» **What you will do**
An exact copy of the data below is required; return it in full.

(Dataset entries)
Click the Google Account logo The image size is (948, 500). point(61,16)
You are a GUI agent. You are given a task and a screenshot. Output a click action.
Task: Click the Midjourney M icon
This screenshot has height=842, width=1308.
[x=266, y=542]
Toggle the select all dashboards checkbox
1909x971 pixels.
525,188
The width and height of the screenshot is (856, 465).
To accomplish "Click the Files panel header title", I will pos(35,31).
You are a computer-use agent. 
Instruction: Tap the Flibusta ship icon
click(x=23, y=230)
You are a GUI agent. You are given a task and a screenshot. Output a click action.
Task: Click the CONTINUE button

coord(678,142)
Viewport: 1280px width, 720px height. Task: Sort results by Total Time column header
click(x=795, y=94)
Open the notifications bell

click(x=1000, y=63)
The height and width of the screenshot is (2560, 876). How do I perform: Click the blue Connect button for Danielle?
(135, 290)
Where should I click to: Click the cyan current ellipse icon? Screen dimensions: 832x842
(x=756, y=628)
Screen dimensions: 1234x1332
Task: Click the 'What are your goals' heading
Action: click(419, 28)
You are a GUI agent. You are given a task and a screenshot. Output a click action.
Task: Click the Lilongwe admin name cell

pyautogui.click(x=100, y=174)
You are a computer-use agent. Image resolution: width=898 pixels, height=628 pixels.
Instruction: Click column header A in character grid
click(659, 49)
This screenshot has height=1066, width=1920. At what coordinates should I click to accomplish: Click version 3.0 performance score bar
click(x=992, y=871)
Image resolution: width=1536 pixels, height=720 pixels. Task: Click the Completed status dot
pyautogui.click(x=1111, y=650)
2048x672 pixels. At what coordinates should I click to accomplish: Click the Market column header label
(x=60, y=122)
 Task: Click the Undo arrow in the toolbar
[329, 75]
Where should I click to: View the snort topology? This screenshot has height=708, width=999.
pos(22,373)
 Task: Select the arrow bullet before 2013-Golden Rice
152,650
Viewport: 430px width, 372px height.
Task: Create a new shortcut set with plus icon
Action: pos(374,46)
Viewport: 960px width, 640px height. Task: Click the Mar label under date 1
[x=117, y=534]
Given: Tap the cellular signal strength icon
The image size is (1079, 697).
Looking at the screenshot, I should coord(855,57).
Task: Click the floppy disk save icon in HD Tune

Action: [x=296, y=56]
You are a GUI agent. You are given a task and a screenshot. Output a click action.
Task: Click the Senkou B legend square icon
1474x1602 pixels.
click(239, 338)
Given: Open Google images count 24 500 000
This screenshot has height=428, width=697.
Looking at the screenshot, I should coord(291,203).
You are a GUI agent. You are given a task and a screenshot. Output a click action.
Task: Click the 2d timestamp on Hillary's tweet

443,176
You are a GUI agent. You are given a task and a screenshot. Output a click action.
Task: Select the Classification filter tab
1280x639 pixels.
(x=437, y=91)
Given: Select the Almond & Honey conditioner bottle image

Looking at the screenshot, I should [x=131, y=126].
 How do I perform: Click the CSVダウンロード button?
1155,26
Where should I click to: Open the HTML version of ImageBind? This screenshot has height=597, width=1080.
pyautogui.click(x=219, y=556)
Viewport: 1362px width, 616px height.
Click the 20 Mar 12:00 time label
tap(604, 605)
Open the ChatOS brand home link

» **Output of the exercise**
Click the Google Account logo The image size is (948, 500). point(61,16)
You are a GUI agent. You are given a task and a screenshot. Output a click action.
Task: Click the Midjourney M icon
This screenshot has height=842, width=1308.
[x=266, y=542]
Toggle the select all dashboards checkbox
1909x971 pixels.
525,188
The width and height of the screenshot is (856, 465).
To accomplish "Click the Files panel header title", I will pos(35,31).
You are a computer-use agent. 
Instruction: Tap the Flibusta ship icon
click(x=23, y=230)
You are a GUI agent. You are given a task and a screenshot. Output a click action.
Task: Click the CONTINUE button

coord(678,142)
Viewport: 1280px width, 720px height. Task: Sort results by Total Time column header
click(x=795, y=94)
Open the notifications bell

click(x=1000, y=63)
The height and width of the screenshot is (2560, 876). How do I perform: Click the blue Connect button for Danielle?
(135, 290)
Where should I click to: Click the cyan current ellipse icon? Screen dimensions: 832x842
(x=756, y=628)
Screen dimensions: 1234x1332
Task: Click the 'What are your goals' heading
Action: click(419, 28)
You are a GUI agent. You are given a task and a screenshot. Output a click action.
Task: Click the Lilongwe admin name cell

pyautogui.click(x=100, y=174)
You are a computer-use agent. Image resolution: width=898 pixels, height=628 pixels.
Instruction: Click column header A in character grid
click(659, 49)
This screenshot has height=1066, width=1920. At what coordinates should I click to accomplish: Click version 3.0 performance score bar
click(x=992, y=871)
Image resolution: width=1536 pixels, height=720 pixels. Task: Click the Completed status dot
pyautogui.click(x=1111, y=650)
2048x672 pixels. At what coordinates should I click to accomplish: Click the Market column header label
(x=60, y=122)
 Task: Click the Undo arrow in the toolbar
[329, 75]
Where should I click to: View the snort topology? This screenshot has height=708, width=999.
pos(22,373)
 Task: Select the arrow bullet before 2013-Golden Rice
152,650
Viewport: 430px width, 372px height.
Task: Create a new shortcut set with plus icon
Action: pos(374,46)
Viewport: 960px width, 640px height. Task: Click the Mar label under date 1
[x=117, y=534]
Given: Tap the cellular signal strength icon
The image size is (1079, 697).
Looking at the screenshot, I should coord(855,57).
Task: Click the floppy disk save icon in HD Tune

Action: [x=296, y=56]
You are a GUI agent. You are given a task and a screenshot. Output a click action.
Task: Click the Senkou B legend square icon
1474x1602 pixels.
click(239, 338)
Given: Open Google images count 24 500 000
This screenshot has height=428, width=697.
Looking at the screenshot, I should coord(291,203).
You are a GUI agent. You are given a task and a screenshot. Output a click action.
Task: Click the 2d timestamp on Hillary's tweet

443,176
You are a GUI agent. You are given a task and a screenshot. Output a click action.
Task: Select the Classification filter tab
1280x639 pixels.
(x=437, y=91)
Given: Select the Almond & Honey conditioner bottle image

Looking at the screenshot, I should [x=131, y=126].
 How do I perform: Click the CSVダウンロード button?
1155,26
Where should I click to: Open the HTML version of ImageBind? This screenshot has height=597, width=1080.
pyautogui.click(x=219, y=556)
Viewport: 1362px width, 616px height.
Click the 20 Mar 12:00 time label
tap(604, 605)
Open the ChatOS brand home link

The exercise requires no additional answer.